Having played at the National Theatre, where it originated, and jogged round the country on tour, you might expect One Man, Two Guvnors to lope into the West End looking a little weary and frayed. Not a bit of it. Nicholas Hytner’s perfectly pitched production of Richard Bean’s delirious comedy is sharp, silly and trimmer than at the outset: gloriously funny and a plum piece of seasonal entertainment.

Bean takes Goldoni’s famous 18th-century comedy, The Servant of Two Masters, and transposes it to 1960s Brighton, lending it a pleasing blend of the raffish and the roguish. The seaside setting evokes British popular comedy – end of the pier shows, saucy postcards – and the shifting culture and gang rivalry of the early 1960s. But all that is in the background, like the distant vista of the sea on Mark Thompson’s set, while Bean, Hytner and the cast tackle the cat’s cradle of the plot.

Here Francis Henshall (James Corden) somehow lands himself two jobs serving different masters, and so becomes embroiled in the petty crime scene. Master number one is Rachel Crabbe, who, for reasons of the plot, is disguised as her dead twin brother; master number two is Stanley Stubbers, Rachel’s posh twit lover, who is on the run for killing the real brother. Neither knows the other is in Brighton; the main engine of the plot is that Francis, while ineptly trying to serve both at once, keeps them apart. The delight lies in the contrast between the characters’ deadly earnestness and the absurdity of the situation, together with the fact that, as in life, everyone is terrified of being found out.

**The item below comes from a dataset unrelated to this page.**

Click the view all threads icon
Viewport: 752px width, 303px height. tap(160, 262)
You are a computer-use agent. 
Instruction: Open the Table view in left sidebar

Bean’s dialogue glitters with one-liners and wordplay, while the physical comedy director Cal McCrystal provides some inspired slapstick sequences, climaxing in a virtuoso dinner scene in which Tom Edden excels as a doddery old waiter. But Hytner’s production – which is due for a Broadway run next April – also tiptoes deftly along the line between innocence and knowingness, with Corden chatting away to the audience about the rules of commedia dell’arte. It’s a game, but one played seriously – and that is the joy. Corden manages this beautifully: his Francis is tremendously endearing, stepping in and out of character to work the audience, and handling slapstick with nimble flair.

But this is no one-man show. The fine cast creates a gallery of disastrous, yet lovable characters, from Daniel Rigby’s ridiculous would-be actor, to Suzie Toase’s minxy secretary and Oliver Chris’s superb, Teflon-coated toff. Laced with skiffle music, this show is a tonic for a gloomy winter.